Fusion energy: 20 years away, as usual …

26-08-2020 | Posted by Joaquín Martí

Energía de fusión:

There is an old joke among physicists that fusion energy is 20 years away… and it will always be. Admittedly, it is a joke, but it has remained true and unchanged for the last 60 years. Jokes apart, ITER (“the way” in Latin) is a tremendous project to try to advance along the route to harness fusion energy.

Next to the Cadarache facility in southern France, 35 nations are collaborating to build the world’s largest tokamak, a magnetic fusion device that has been designed to prove the feasibility of fusion as a large-scale and carbon-free source of energy based on the same process that powers the Sun.

The basic principle is simple enough: fuse an atom of deuterium with one of tritium, and out comes a helium atom… and 17.59 MeV of energy.

The devil is in the details: to overcome the Coulomb barrier and achieve that fusion, the atoms must be packed at a sufficiently high density and temperature for a sufficiently long time. This is neither simple nor energetically cheap, and of course we would like to get from the process more energy than we put in. The ITER tokamak is designed to yield 10 times the energy input, a ratio expressed as Q = 10.

It would indeed be fantastic to have a carbon-free source of energy, based on ingredients of which there is a limitless supply. The participating nations considered the outcome sufficiently promising to enter decades of development and invest some 20 billion euros.

Energía de fusión - ITERAs could be expected in a project of that size, a considerable number of companies and organisations are involved. Starting in 2015, Principia has participated in various projects for ITER primarily in the areas of numerical modelling and earthquake engineering. For example, Principia drafted the Guidelines for Seismic Design, Analysis and Qualification of Complex Industrial and Nuclear Facilities against Seismic Hazard, accounting for nuclear safety (design or beyond-design cases), French construction requirements, and investment protection policy.

We also reviewed the evaluation of a number of critical components and, when necessary, conducted independent verification analyses, all in the light of the Guidelines. The main activities in this context dealt with the gas helium tanks, the cradles of the cold box, the foundation design basis of Area 53, the Gan buffer tanks of the cryogenic plant, the armoured port cell doors of the tokamak building, the electron cyclotron power supply (ECPS) equipment, and the optimisation of different cable tray supports for the tokamak.
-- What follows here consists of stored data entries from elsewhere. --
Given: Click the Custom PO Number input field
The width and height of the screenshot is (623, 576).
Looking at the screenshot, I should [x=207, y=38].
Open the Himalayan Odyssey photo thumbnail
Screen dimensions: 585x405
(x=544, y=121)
Principia has also reviewed the design and calculation documents issued by contractors and participated in the CASH international benchmark to evaluate the strength of reinforced concrete shear walls subjected to earthquakes beyond the design basis. And, very recently, we carried out the seismic qualification, based on the SL-1 earthquake, of cubicles housing high-reliability electronics at ITER.

We are proud to collaborate in this gargantuan effort to provide mankind with a clean and durable energy source. Let us just hope that, 20 years from now, its fulfilment will not remain 20 years away.